One partnership has been struck with the Paris chamber of commerce and industry, which will set up an institute of technology and management on the Leonard de Vinci site.

"It is an original university and the partnership is a way of being close to it, of saying 'this is good, we need innovation, new models'," commented Hubert Bonal, director of education at the chamber of commerce.

Whether or not Leonard de Vinci manages to get off the ground, many observers see very limited potential for such a model.

"This type of university cannot spread for a very simple reason - cost. The Ile-de-France council is extremely wealthy, but other regional councils could not afford to fund more than, possibly, a private ecole," noted Mr Le Brun.

Outside the public sector, some ecoles are entirely private, others are run by chambers of commerce; all charge fees.

While France's 60 private engineering schools have weathered the recession fairly well, the business schools have had a far harder time. "We're bailing water out as fast as it comes in," commented a manager of one of the private management schools.

With fewer career openings and starting salaries that have dropped from Fr180,000 a year to around Fr150,000, students and their families have become wary of investing in a school where fees easily top Fr30,000 a year.

Most schools have frozen or even cut their fees for three consecutive years, all make a far greater effort to help their students find a job after graduating and many now have far fewer students in spite of such efforts.

"Our numbers peaked at around 90 a year in the late 1980s and are now down to about 60 a year," said Simon Taylor director of public relations for the new MBA Institute, designed as a fast track on to American postgraduate MBA courses, so it selects only those candidates who can make the grade.

The school has frozen its Fr37,000-a-year fees and works hard at placing students with companies. Even the most prestigious business schools are feeling the pinch. "We try to organise our schools better and reduce administration," said Mr Bonal.

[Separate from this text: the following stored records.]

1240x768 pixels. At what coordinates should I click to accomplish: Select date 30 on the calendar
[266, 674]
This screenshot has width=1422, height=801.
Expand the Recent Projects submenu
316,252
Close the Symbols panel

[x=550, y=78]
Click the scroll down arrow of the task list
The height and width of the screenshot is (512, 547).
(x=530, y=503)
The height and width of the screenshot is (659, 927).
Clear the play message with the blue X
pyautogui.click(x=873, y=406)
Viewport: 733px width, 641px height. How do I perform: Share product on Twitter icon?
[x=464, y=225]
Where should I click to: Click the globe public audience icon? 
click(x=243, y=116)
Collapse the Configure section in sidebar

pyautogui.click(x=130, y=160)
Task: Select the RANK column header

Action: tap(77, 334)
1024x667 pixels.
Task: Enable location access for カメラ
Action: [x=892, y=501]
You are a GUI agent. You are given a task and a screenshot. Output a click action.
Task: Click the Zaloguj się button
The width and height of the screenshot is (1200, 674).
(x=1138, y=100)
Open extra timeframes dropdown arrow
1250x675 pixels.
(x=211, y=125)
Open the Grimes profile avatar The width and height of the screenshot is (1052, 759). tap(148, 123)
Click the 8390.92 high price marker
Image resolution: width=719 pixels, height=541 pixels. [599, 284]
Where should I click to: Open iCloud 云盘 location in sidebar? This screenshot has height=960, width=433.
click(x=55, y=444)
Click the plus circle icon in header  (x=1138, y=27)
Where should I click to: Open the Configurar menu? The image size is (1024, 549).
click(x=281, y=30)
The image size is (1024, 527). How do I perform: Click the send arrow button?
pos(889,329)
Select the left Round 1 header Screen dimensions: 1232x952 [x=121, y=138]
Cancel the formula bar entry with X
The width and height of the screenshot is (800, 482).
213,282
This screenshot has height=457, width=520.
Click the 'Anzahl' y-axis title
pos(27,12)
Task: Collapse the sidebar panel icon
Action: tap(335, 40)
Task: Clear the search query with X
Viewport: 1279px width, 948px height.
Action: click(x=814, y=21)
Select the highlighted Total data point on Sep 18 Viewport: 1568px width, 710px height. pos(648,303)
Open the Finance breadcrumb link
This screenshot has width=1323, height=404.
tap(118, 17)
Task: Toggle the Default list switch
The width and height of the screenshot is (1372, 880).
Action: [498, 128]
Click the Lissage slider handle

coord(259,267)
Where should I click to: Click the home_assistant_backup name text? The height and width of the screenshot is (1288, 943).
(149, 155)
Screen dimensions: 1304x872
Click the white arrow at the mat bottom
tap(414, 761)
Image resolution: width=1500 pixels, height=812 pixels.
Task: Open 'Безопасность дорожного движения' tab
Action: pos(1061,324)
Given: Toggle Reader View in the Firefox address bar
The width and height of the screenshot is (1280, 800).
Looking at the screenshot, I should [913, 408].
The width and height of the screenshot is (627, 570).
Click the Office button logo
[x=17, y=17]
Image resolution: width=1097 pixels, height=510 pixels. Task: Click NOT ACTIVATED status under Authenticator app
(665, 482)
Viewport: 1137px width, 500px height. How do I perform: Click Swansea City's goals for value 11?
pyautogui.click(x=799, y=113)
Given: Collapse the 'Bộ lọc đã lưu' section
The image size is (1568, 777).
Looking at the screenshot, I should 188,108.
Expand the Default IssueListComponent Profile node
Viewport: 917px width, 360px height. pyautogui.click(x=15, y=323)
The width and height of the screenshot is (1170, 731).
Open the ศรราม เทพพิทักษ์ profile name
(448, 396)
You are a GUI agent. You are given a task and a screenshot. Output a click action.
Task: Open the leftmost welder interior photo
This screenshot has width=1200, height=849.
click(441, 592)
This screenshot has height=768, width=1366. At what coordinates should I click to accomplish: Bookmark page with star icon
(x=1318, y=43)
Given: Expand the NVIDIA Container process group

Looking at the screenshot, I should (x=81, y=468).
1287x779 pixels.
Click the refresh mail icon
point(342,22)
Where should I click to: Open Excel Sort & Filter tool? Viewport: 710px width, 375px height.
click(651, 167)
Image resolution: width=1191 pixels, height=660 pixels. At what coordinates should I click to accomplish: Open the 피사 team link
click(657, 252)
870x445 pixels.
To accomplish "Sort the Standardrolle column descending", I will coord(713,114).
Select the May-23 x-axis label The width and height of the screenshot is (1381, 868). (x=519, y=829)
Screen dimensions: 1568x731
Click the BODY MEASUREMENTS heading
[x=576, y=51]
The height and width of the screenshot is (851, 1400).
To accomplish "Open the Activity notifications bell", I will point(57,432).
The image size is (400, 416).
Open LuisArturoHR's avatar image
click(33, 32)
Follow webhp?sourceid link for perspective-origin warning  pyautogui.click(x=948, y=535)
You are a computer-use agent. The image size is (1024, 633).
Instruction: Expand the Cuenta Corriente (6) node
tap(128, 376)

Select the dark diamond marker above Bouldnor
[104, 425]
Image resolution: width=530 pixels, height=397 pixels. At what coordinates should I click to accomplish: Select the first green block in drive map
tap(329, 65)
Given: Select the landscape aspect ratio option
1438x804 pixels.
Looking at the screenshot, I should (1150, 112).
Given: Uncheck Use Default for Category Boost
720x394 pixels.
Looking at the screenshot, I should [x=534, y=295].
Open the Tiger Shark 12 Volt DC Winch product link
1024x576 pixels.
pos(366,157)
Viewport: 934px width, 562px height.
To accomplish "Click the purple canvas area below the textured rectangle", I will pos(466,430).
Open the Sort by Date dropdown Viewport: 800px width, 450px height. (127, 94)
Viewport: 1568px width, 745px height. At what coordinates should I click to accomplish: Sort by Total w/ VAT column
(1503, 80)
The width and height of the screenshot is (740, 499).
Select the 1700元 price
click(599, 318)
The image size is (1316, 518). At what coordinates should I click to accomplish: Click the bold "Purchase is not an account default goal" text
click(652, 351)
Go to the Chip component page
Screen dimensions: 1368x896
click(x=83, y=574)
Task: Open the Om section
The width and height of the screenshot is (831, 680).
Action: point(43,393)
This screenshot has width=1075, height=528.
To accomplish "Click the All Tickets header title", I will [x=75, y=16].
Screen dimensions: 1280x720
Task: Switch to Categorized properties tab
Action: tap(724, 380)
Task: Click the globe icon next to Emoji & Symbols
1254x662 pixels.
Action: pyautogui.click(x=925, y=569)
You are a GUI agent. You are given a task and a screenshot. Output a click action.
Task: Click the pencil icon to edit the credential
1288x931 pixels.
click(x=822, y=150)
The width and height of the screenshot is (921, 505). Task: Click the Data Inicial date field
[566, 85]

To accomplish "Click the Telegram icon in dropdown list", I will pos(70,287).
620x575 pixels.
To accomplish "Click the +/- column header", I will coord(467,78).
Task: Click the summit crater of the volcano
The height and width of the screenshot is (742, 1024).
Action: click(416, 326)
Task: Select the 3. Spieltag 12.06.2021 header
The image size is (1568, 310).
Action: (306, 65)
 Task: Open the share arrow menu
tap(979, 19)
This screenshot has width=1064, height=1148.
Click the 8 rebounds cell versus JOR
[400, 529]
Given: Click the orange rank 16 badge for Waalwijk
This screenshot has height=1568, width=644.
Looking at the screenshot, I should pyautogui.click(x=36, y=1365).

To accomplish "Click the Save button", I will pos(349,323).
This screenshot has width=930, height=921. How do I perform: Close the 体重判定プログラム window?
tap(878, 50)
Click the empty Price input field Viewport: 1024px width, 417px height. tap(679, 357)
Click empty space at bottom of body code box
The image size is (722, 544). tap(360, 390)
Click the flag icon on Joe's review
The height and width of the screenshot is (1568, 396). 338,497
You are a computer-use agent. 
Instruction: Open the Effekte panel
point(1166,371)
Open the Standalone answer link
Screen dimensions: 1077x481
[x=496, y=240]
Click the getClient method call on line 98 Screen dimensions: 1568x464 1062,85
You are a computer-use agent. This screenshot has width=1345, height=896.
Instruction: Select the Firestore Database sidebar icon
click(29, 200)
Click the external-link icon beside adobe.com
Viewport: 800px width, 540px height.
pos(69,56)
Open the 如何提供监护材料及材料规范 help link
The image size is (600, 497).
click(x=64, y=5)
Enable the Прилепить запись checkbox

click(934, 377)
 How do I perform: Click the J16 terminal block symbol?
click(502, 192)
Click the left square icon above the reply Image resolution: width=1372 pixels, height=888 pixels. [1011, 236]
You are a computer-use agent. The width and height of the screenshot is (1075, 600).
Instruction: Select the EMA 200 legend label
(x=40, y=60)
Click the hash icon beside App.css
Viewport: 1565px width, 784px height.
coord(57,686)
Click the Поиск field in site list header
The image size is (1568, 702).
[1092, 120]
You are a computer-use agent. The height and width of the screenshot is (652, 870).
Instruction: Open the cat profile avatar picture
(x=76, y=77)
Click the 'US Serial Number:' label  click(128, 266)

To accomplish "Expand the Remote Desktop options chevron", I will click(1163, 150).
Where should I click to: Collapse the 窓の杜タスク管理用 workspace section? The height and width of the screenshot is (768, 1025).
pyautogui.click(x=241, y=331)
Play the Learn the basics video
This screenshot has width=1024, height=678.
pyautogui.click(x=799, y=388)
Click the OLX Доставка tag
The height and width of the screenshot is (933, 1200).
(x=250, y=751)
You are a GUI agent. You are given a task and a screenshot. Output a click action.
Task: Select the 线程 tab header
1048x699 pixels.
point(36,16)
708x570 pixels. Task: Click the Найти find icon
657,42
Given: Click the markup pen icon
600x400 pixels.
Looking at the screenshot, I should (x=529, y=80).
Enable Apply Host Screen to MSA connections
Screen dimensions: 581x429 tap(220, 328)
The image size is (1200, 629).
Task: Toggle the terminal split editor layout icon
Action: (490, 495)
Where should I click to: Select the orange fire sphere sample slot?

The schools also face the problem of modernising their structure and courses. One of the chamber's schools, l'Ecole Superieure de Commerce de Paris, ESCP, recently commissioned an opinion poll on management courses across Europe and found that business and financial executives thought Britain beat France.

"The London School of Economics produces graduates with far more brilliant personalities and character," said Hugues du Rouert, vice president of Shell France, at a conference at ESCP where the survey's findings were presented. He concluded that the French ecole system was perhaps ill-adapted to the globalisation of the economy. Meanwhile, a teacher at ESCP, Jean-Gustave Padioleau, has been given notice after criticising the ecole system.

A row has broken out over the sacking of Padioleau, a sociologist who teaches public policy. He and Jean-Claude Thoenig, a re-searcher at the Centre National de la Recherche Scientifique wrote an article outlining the shortcomings of French business schools and proposing reforms.

They accused the ecole system of a conspiracy of silence, covering up its weaknesses and preventing open competition for posts to ensure academic excellence.

"We proposed reforms to make the system really independent and outstanding. When you keep to facts and recommendations, that is seen as blowing the whistle," said Mr Padioleau, who is fighting his dismissal.

Mr Bonal does not agree that it is an issue of academic freedom. "You would not expect an executive to criticise Oreal and keep his job there," he said.

Some 25,000 students are on degree courses in Catholic institutes, under arrangements with neighbouring state universities, which alone can award national degrees.